Saved entries:

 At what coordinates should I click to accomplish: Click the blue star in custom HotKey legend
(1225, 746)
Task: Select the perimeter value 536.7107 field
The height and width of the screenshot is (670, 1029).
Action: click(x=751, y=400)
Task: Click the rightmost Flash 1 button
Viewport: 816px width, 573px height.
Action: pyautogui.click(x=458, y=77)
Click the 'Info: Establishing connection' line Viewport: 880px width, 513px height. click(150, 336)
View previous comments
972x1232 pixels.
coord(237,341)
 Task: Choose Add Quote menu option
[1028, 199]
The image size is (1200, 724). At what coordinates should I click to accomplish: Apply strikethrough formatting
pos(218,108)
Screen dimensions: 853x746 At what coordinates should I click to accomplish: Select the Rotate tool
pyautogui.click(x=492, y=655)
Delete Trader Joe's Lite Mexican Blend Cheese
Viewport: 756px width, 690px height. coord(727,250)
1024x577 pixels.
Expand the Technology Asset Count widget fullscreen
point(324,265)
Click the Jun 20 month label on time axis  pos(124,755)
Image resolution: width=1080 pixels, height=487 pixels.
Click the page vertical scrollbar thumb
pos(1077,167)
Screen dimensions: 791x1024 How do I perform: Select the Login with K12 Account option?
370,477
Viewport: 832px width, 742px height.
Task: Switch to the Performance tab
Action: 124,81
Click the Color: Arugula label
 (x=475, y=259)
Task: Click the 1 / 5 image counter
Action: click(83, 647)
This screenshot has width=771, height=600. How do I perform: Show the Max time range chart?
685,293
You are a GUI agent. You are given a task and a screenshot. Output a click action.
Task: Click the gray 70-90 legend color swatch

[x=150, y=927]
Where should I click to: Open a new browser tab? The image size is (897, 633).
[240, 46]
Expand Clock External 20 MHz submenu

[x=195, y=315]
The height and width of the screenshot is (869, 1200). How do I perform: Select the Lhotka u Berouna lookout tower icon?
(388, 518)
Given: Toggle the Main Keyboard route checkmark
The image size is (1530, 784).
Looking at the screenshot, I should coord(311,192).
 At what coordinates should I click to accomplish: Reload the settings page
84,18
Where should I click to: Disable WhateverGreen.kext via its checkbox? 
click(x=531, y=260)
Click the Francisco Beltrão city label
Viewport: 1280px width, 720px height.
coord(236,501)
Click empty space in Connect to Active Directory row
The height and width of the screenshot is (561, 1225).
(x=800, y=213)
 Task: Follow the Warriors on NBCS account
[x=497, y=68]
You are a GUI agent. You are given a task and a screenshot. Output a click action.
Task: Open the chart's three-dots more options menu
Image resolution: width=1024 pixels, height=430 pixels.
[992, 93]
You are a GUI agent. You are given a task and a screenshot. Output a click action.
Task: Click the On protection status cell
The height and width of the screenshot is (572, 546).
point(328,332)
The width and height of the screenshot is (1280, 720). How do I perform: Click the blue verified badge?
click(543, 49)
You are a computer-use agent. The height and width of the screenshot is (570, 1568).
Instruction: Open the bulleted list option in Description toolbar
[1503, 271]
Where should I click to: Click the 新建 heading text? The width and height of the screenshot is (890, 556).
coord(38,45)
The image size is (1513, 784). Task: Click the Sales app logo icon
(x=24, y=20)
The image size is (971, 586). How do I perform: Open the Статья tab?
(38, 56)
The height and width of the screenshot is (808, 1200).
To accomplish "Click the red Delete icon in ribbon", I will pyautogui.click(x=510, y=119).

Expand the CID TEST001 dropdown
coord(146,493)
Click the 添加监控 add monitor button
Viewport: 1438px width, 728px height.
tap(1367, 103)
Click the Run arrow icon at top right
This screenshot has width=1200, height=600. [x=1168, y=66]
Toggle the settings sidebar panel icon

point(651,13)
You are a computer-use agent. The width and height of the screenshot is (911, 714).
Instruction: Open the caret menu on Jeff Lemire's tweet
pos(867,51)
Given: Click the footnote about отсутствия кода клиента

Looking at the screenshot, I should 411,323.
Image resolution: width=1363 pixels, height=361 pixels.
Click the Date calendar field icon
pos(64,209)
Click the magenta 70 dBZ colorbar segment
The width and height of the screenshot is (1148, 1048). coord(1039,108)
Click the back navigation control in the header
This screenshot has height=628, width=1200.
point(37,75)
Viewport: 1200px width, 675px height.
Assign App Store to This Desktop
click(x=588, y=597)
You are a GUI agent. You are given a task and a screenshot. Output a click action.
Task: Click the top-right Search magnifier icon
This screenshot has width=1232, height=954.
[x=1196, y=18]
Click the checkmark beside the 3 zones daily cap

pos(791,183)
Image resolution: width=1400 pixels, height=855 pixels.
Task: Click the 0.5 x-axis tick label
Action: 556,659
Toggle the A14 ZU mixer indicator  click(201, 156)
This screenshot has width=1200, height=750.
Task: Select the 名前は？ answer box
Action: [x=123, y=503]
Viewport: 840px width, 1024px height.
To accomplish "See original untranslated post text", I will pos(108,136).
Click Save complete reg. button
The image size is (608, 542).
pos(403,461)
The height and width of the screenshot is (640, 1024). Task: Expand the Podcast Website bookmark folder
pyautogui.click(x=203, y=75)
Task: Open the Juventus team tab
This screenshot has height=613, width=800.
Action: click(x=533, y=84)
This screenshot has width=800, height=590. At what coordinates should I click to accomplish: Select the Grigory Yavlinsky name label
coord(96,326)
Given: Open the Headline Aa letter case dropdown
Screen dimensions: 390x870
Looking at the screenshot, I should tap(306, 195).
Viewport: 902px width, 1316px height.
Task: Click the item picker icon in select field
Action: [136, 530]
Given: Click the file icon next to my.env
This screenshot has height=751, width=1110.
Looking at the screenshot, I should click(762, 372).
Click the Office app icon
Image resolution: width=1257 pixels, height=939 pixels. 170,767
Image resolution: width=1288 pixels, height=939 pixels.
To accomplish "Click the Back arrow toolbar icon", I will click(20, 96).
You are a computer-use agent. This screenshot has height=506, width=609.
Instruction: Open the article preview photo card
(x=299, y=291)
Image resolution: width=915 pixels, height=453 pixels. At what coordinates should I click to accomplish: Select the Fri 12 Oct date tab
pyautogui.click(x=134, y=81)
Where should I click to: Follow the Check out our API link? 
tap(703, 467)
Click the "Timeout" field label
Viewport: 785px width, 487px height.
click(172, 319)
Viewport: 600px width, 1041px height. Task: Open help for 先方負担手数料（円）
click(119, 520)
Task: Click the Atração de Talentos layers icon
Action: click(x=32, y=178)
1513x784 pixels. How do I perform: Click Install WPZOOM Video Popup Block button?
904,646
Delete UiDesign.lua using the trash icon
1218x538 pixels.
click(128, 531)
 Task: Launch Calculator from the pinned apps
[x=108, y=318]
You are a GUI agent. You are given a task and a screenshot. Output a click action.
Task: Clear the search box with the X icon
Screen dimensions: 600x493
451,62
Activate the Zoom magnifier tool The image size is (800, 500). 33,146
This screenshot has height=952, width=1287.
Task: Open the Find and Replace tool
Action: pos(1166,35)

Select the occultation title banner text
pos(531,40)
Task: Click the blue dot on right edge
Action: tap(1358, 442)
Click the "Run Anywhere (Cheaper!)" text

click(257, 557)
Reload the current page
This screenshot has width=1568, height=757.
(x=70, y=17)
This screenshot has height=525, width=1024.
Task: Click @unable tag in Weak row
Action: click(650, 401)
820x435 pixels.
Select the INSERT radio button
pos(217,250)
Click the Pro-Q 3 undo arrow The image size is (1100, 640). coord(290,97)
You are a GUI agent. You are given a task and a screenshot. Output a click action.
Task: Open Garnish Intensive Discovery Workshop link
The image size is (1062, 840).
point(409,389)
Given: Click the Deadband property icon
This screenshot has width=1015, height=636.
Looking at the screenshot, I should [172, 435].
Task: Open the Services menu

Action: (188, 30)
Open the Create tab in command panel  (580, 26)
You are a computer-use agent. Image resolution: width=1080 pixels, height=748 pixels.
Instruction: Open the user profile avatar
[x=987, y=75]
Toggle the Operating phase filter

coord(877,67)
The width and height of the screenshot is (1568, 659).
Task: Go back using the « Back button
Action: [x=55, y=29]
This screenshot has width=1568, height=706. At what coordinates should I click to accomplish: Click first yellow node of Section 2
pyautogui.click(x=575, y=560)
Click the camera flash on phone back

Problem to solve:
Retype the entries above exactly, but only from the line containing "Assign App Store to This Desktop" through the line containing "Given: Click the file icon next to my.env", both included.

Exercise result:
Assign App Store to This Desktop
click(x=588, y=597)
You are a GUI agent. You are given a task and a screenshot. Output a click action.
Task: Click the top-right Search magnifier icon
This screenshot has width=1232, height=954.
[x=1196, y=18]
Click the checkmark beside the 3 zones daily cap

pos(791,183)
Image resolution: width=1400 pixels, height=855 pixels.
Task: Click the 0.5 x-axis tick label
Action: 556,659
Toggle the A14 ZU mixer indicator  click(201, 156)
This screenshot has width=1200, height=750.
Task: Select the 名前は？ answer box
Action: [x=123, y=503]
Viewport: 840px width, 1024px height.
To accomplish "See original untranslated post text", I will pos(108,136).
Click Save complete reg. button
The image size is (608, 542).
pos(403,461)
The height and width of the screenshot is (640, 1024). Task: Expand the Podcast Website bookmark folder
pyautogui.click(x=203, y=75)
Task: Open the Juventus team tab
This screenshot has height=613, width=800.
Action: click(x=533, y=84)
This screenshot has width=800, height=590. At what coordinates should I click to accomplish: Select the Grigory Yavlinsky name label
coord(96,326)
Given: Open the Headline Aa letter case dropdown
Screen dimensions: 390x870
Looking at the screenshot, I should tap(306, 195).
Viewport: 902px width, 1316px height.
Task: Click the item picker icon in select field
Action: [136, 530]
Given: Click the file icon next to my.env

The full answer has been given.